> DIRECTIONS FOR THIS TASK:
Return each line of the items below that contains the word "icon".

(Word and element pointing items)
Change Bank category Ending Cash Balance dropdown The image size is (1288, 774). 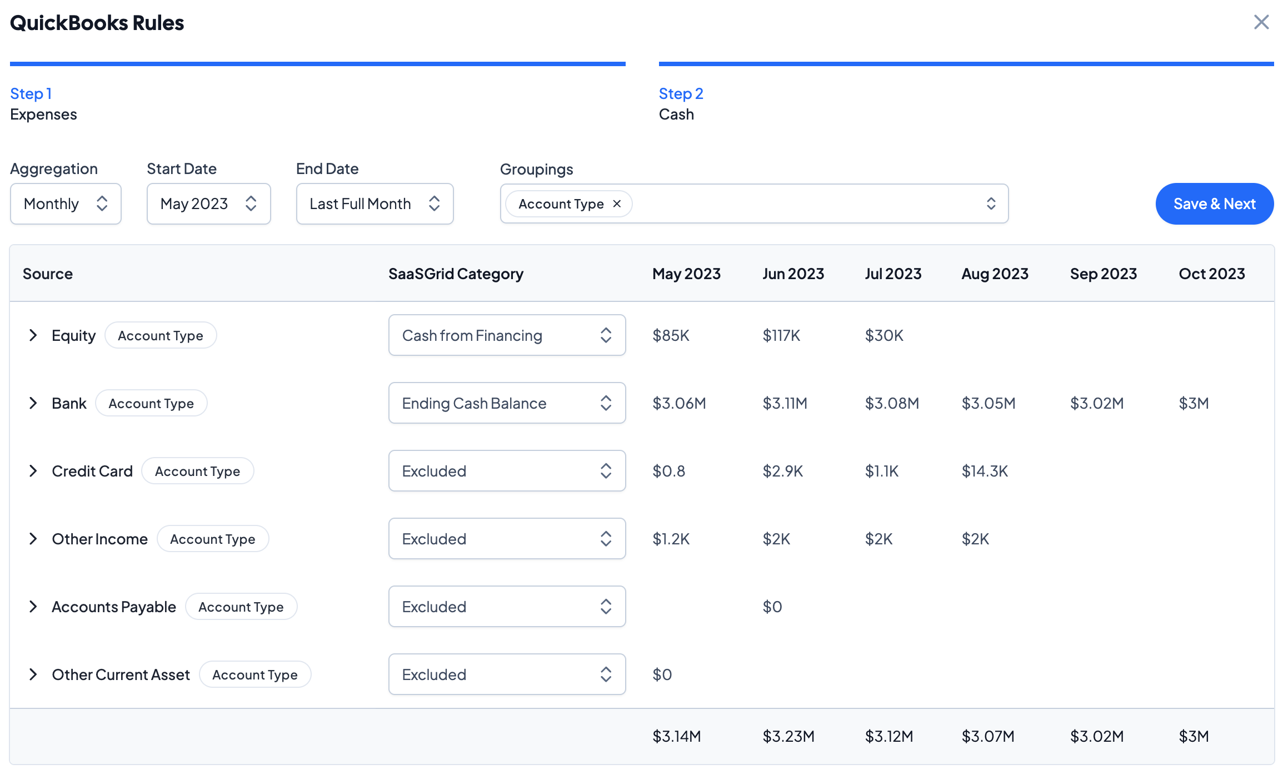click(x=507, y=403)
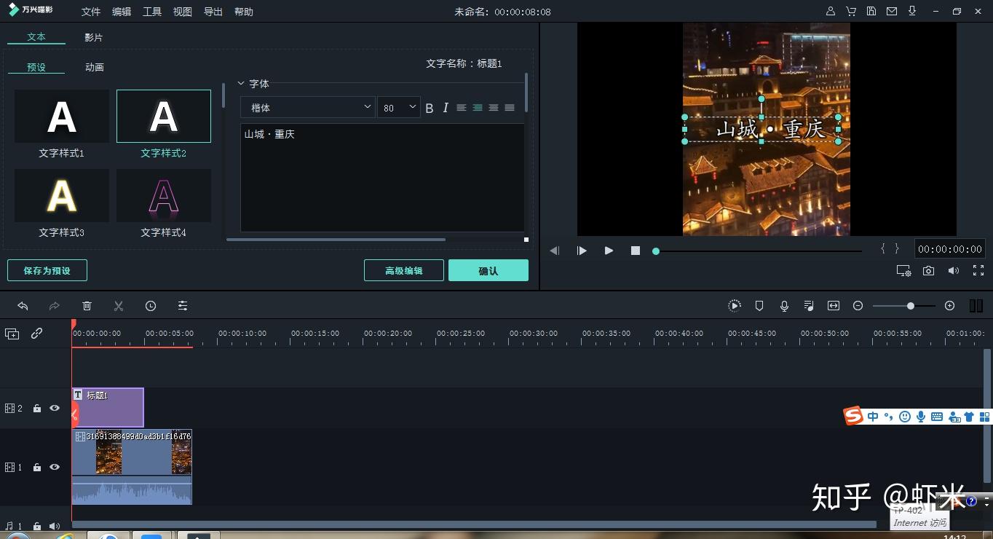
Task: Take a snapshot with the camera icon
Action: [928, 270]
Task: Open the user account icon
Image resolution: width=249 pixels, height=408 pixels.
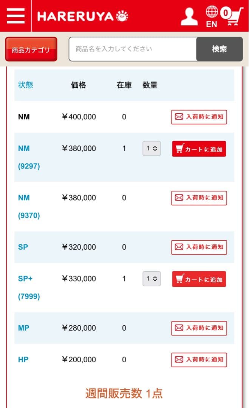Action: point(189,16)
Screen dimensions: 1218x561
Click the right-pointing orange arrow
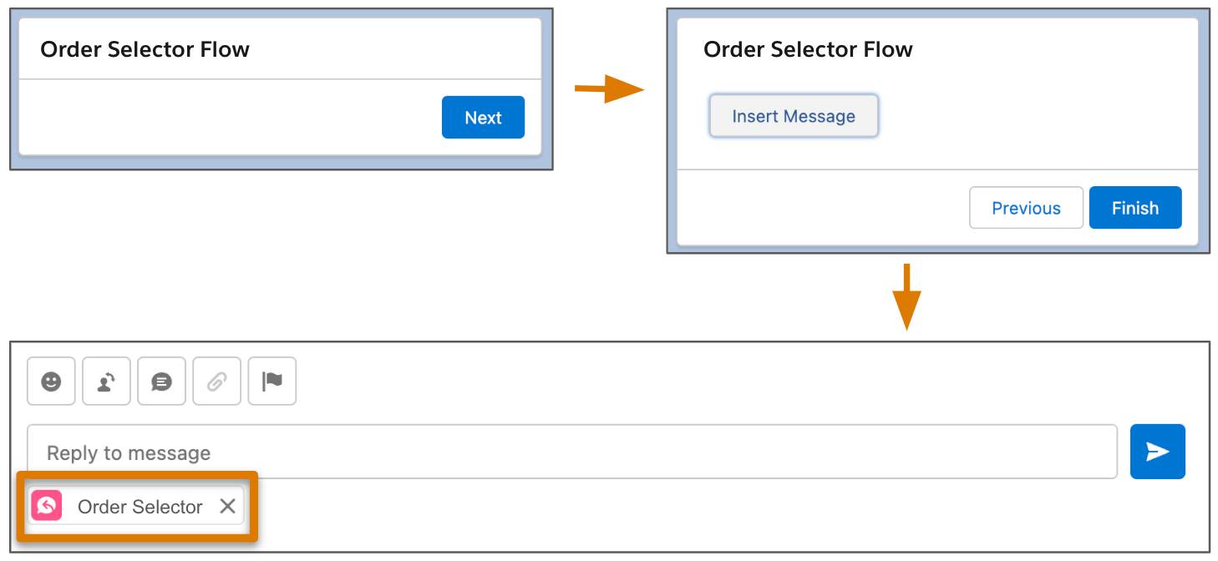click(x=609, y=88)
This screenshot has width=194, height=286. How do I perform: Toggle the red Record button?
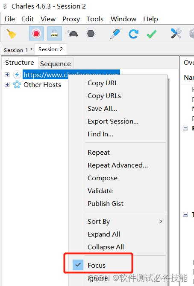point(36,34)
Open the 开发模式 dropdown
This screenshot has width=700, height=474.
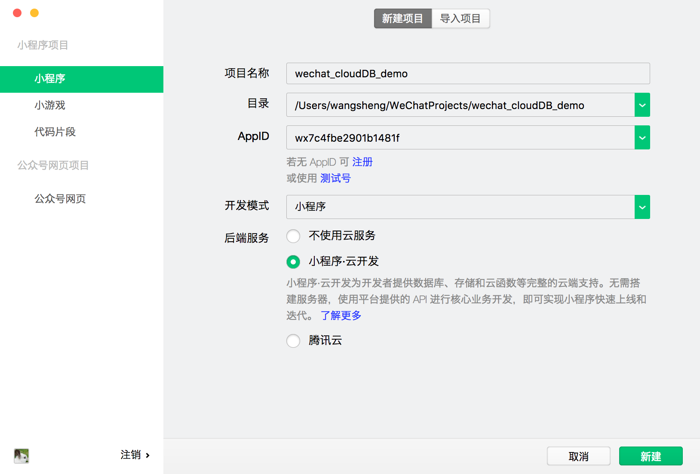click(642, 207)
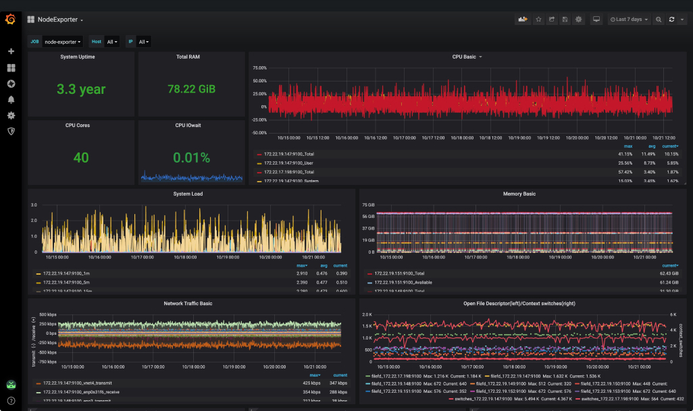The height and width of the screenshot is (411, 693).
Task: Hide the vnet4_transmit network traffic series
Action: pos(78,383)
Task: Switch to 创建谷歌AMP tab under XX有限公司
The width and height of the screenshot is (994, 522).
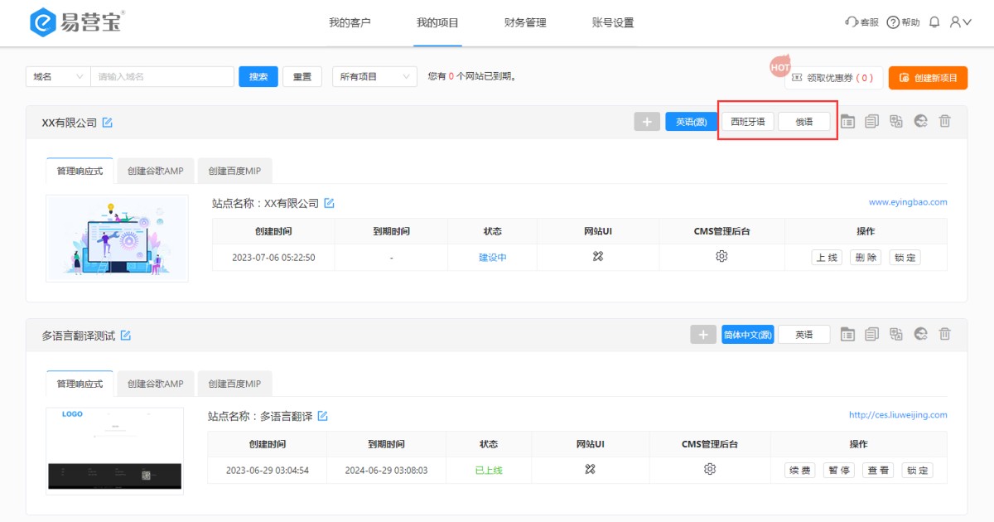Action: click(155, 172)
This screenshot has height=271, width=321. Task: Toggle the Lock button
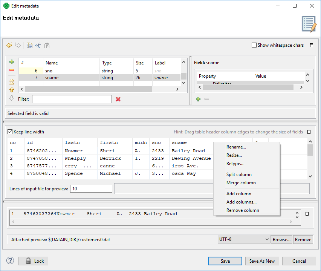[33, 261]
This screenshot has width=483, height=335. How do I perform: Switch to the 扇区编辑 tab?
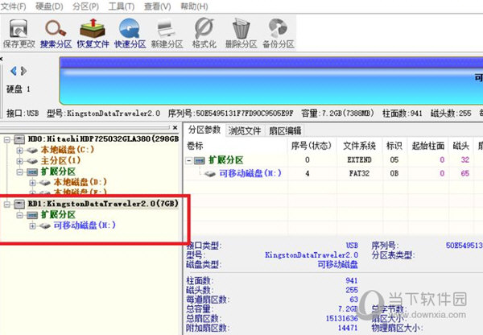(283, 130)
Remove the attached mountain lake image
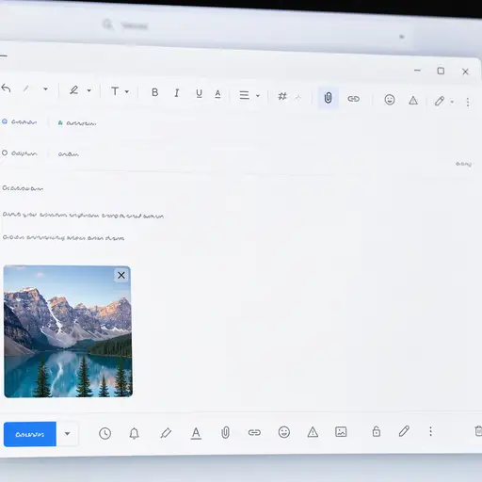 (x=121, y=275)
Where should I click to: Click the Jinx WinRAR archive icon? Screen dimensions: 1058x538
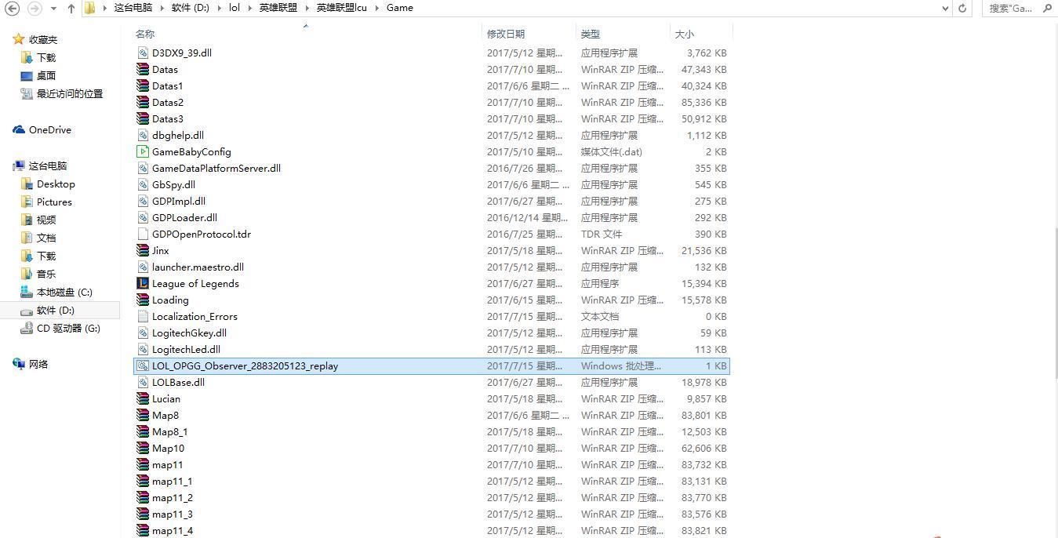143,251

> TASK RESULT:
Task: Take a snapshot with the camera icon
Task: Open the user account icon
Where should I click to: Click the Jinx WinRAR archive icon? Screen dimensions: 1058x538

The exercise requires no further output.